== Your goal ==
Arrange the lines of the listing below as a Markdown table with the columns Row and Line. Start with the line containing "You are a computer-use", continue through the line containing "coord(31,306)", skip any blank lines, and leave the pictures out.

== Entries supplied ==
#####

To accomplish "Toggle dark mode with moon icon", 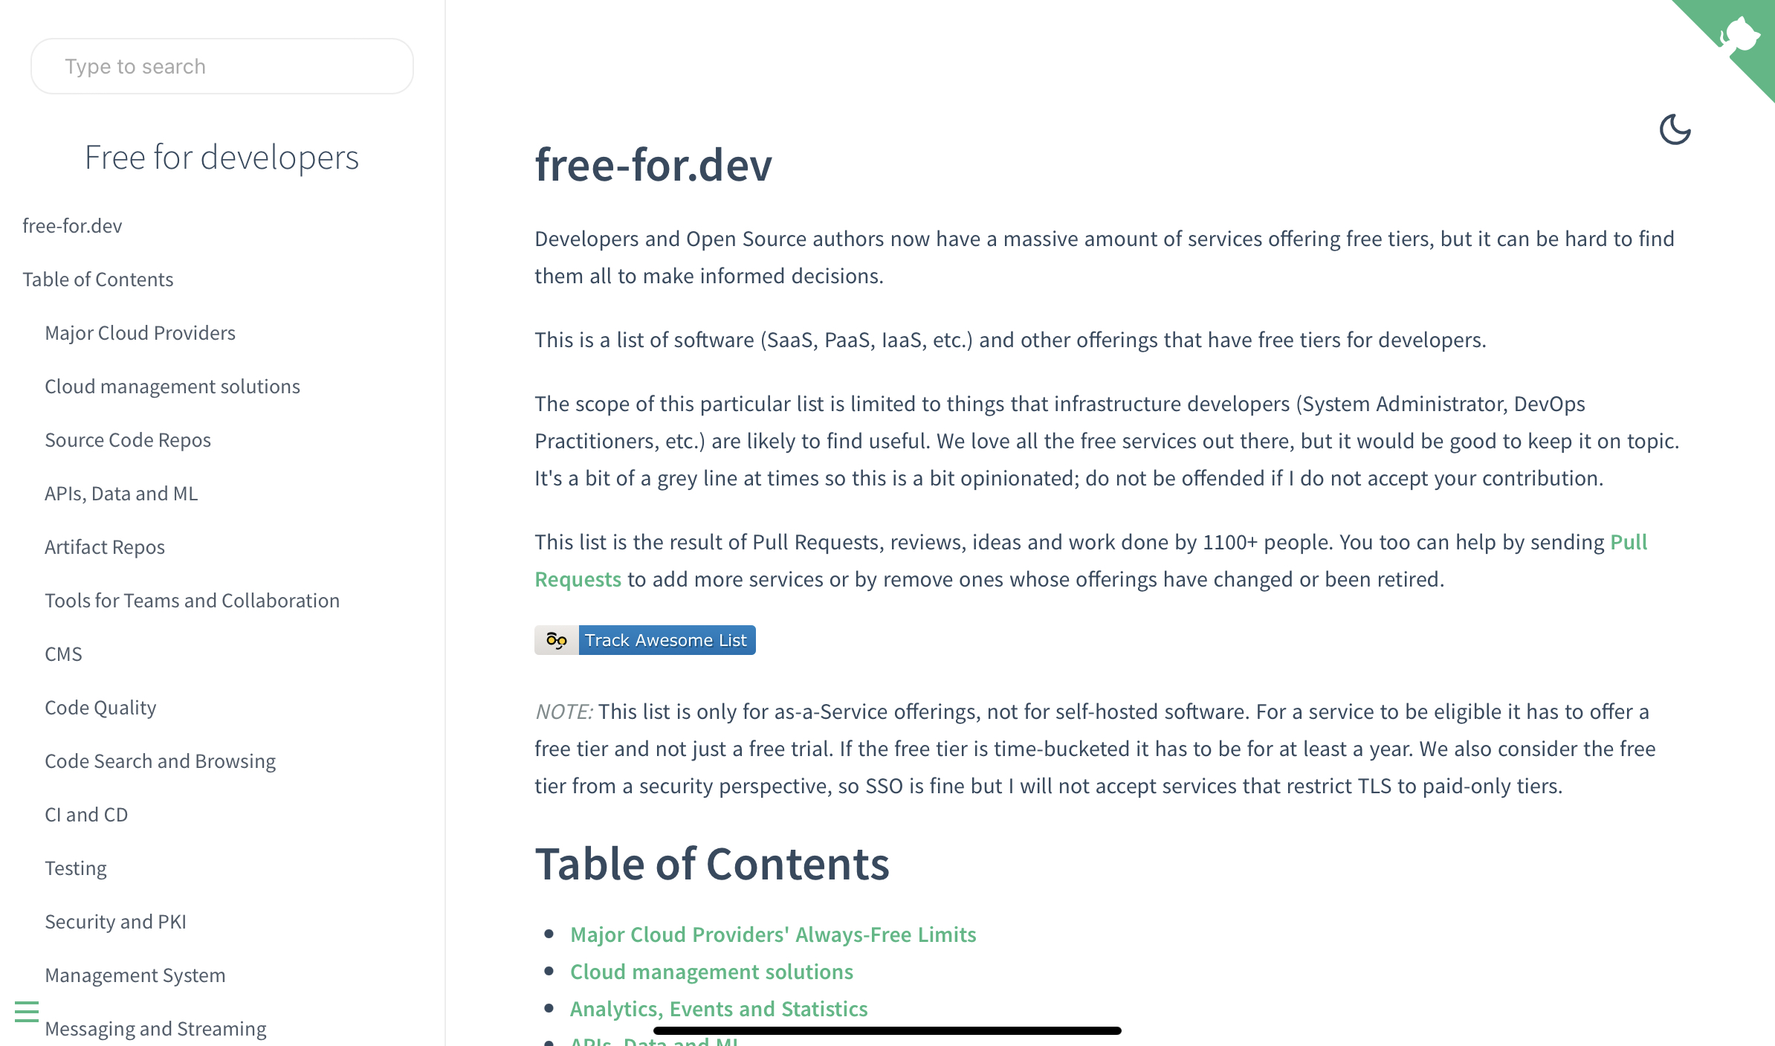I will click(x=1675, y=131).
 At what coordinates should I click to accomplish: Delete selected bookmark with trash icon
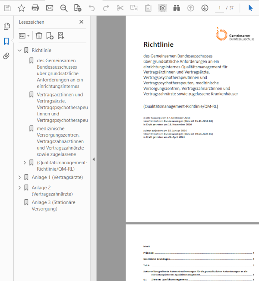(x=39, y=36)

#####

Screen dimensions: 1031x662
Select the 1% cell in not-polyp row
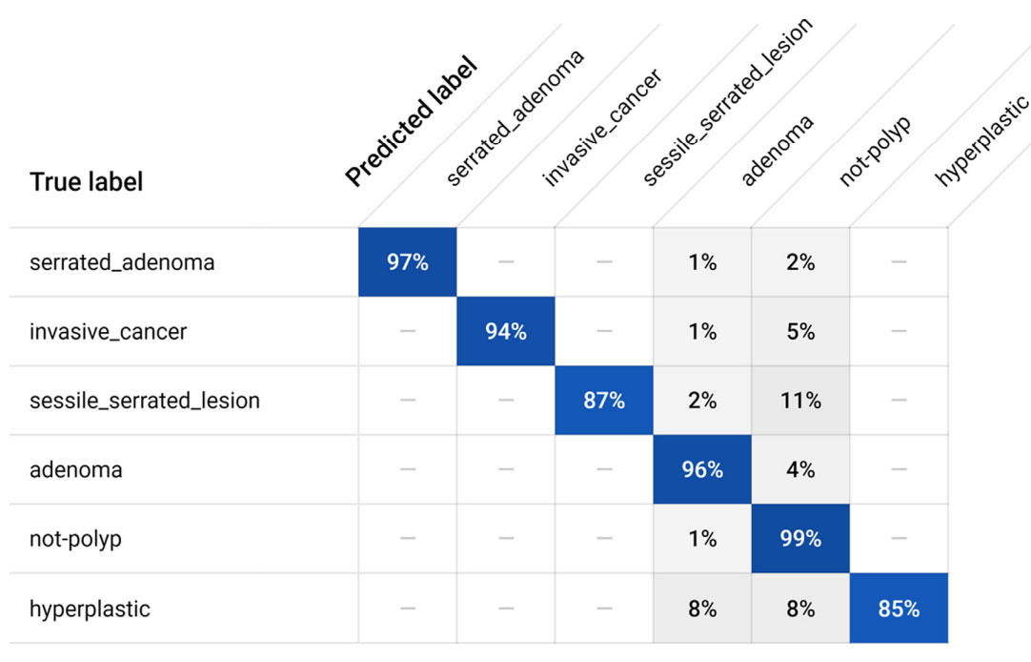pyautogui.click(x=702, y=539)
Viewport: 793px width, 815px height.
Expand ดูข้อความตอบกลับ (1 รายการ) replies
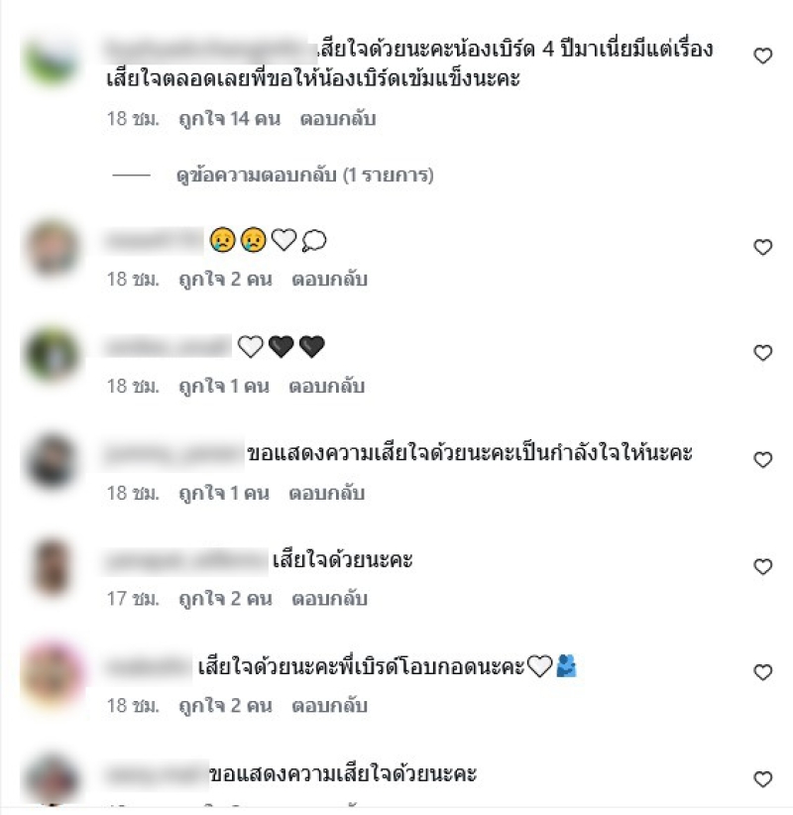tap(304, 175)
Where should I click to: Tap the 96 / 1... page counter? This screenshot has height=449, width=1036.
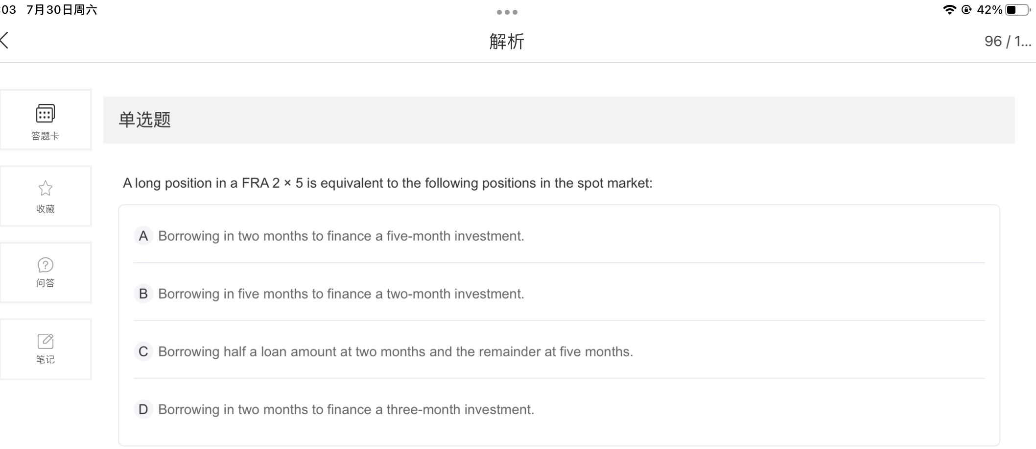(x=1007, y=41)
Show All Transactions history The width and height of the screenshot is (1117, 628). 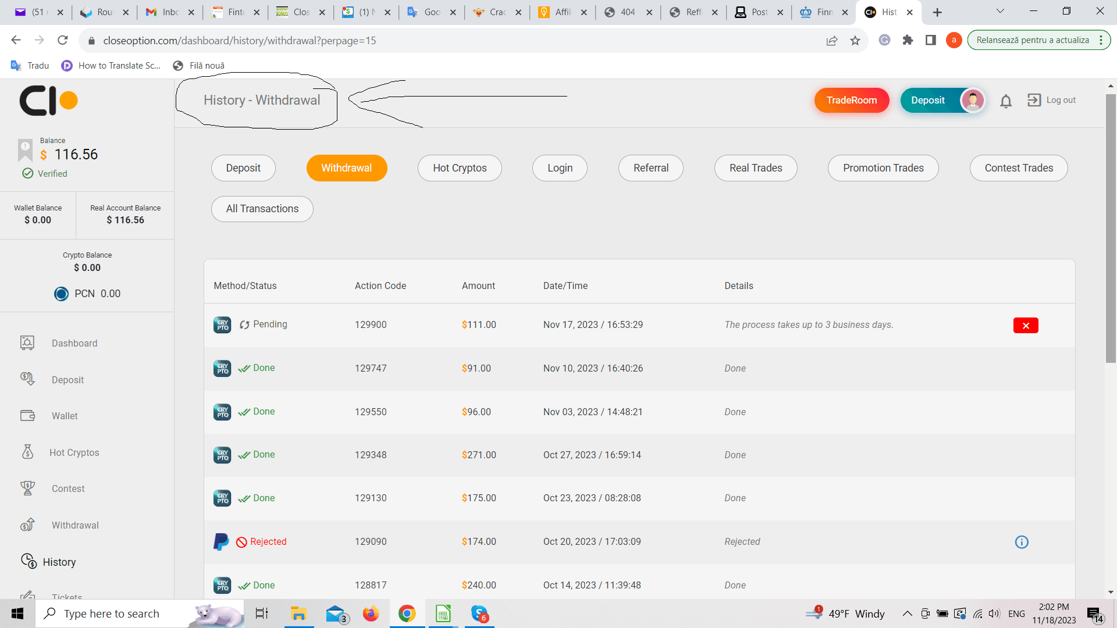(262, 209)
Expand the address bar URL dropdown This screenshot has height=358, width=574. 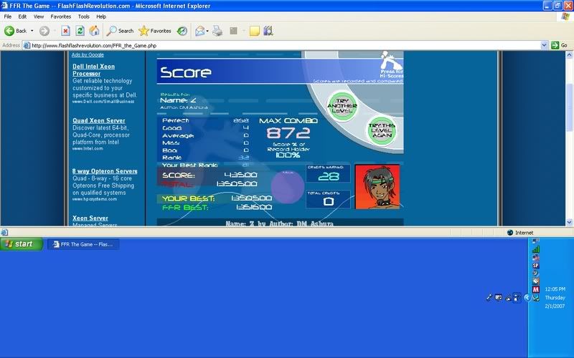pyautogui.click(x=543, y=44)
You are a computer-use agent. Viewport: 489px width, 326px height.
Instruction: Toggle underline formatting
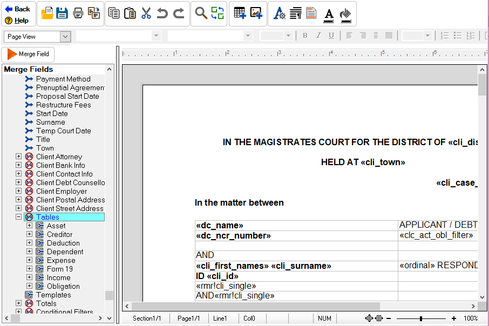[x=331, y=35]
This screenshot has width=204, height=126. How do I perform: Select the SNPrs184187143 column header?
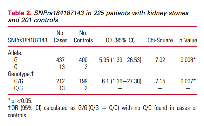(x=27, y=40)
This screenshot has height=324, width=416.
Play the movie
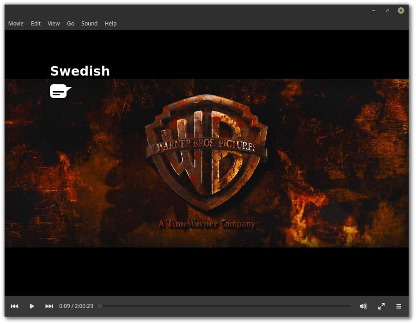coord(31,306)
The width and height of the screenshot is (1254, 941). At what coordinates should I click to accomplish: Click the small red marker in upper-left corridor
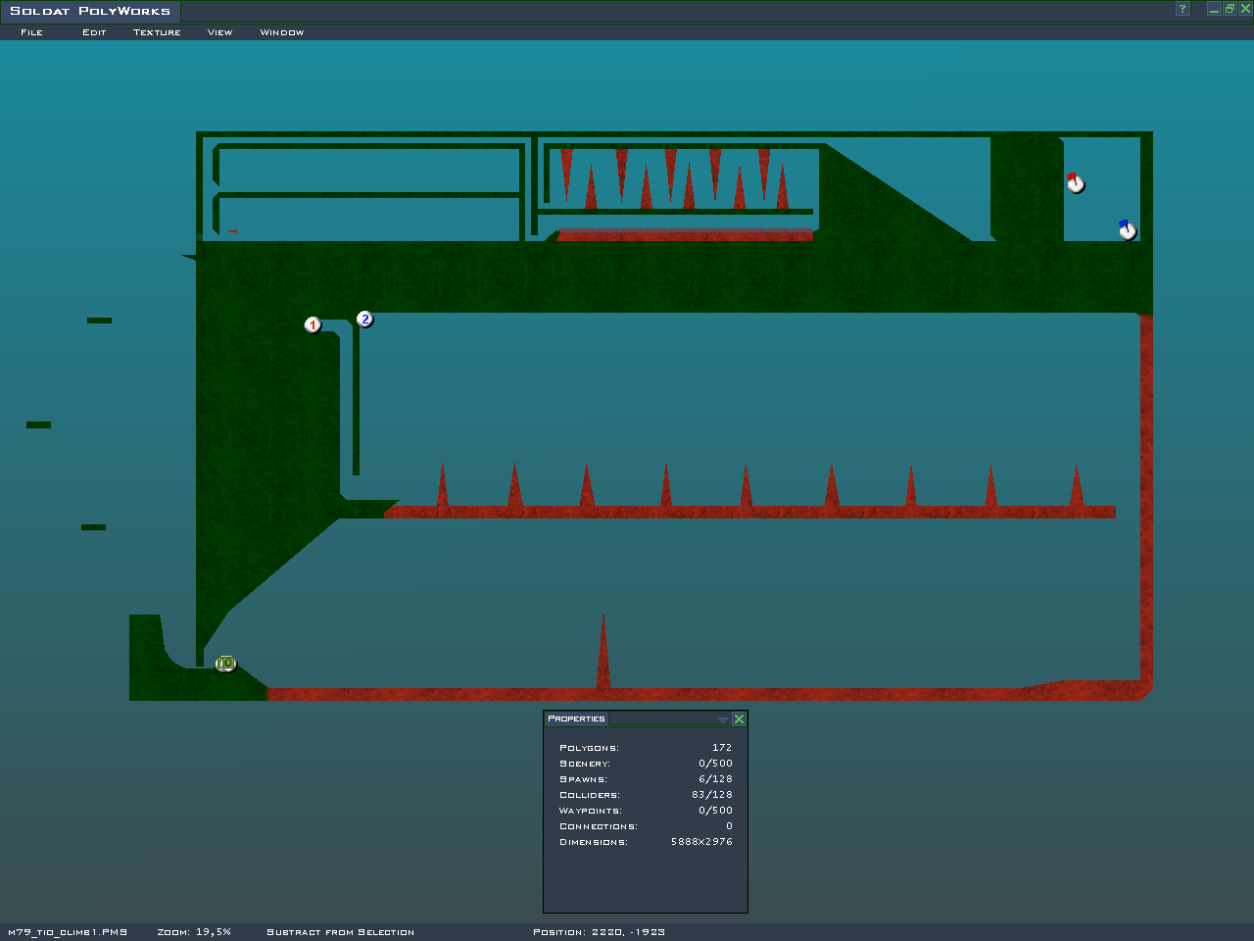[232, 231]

#####

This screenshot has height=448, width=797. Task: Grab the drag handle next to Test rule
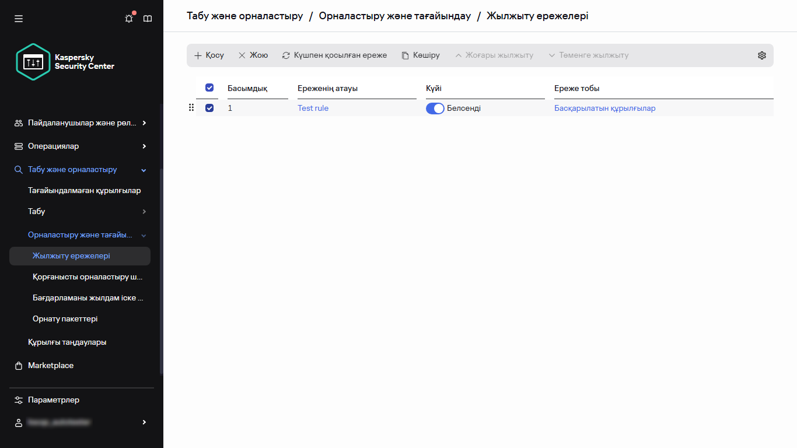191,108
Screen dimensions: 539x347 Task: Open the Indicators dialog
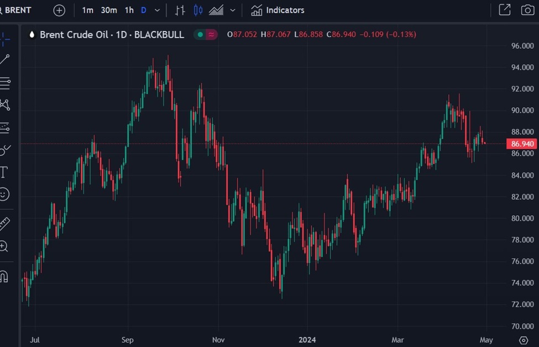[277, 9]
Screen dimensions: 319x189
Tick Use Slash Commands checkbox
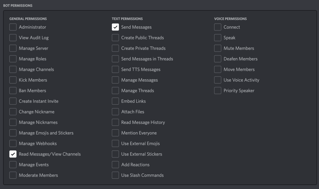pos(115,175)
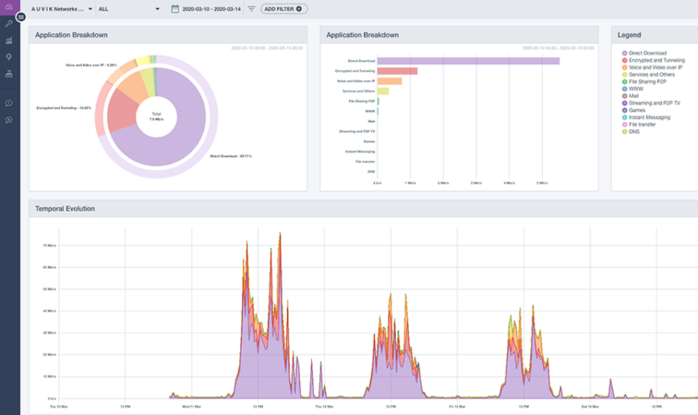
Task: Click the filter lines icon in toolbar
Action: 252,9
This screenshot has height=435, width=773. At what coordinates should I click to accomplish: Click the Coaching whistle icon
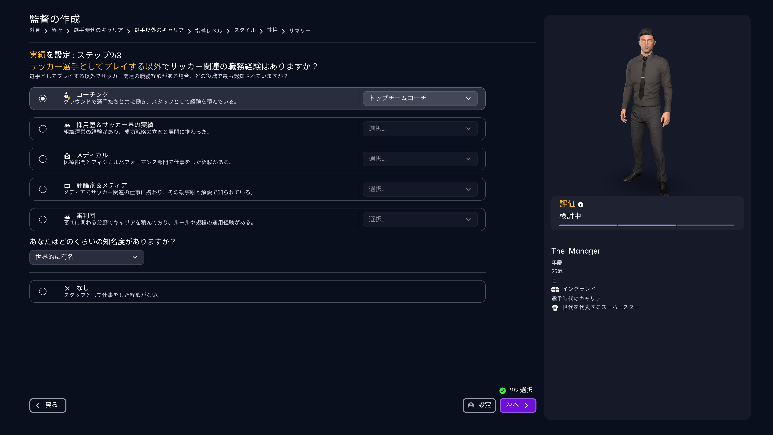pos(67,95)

#####

== Full solution ==
| Row | Line |
|---|---|
| 1 | You are a computer-use agent. Viewport: 489px width, 326px height. |
| 2 | Instruction: Toggle underline formatting |
| 3 | [x=331, y=35] |
| 4 | This screenshot has width=204, height=126. How do I perform: Select the SNPrs184187143 column header? |
| 5 | (x=27, y=40) |
| 6 | This screenshot has height=324, width=416. |
| 7 | Play the movie |
| 8 | coord(31,306) |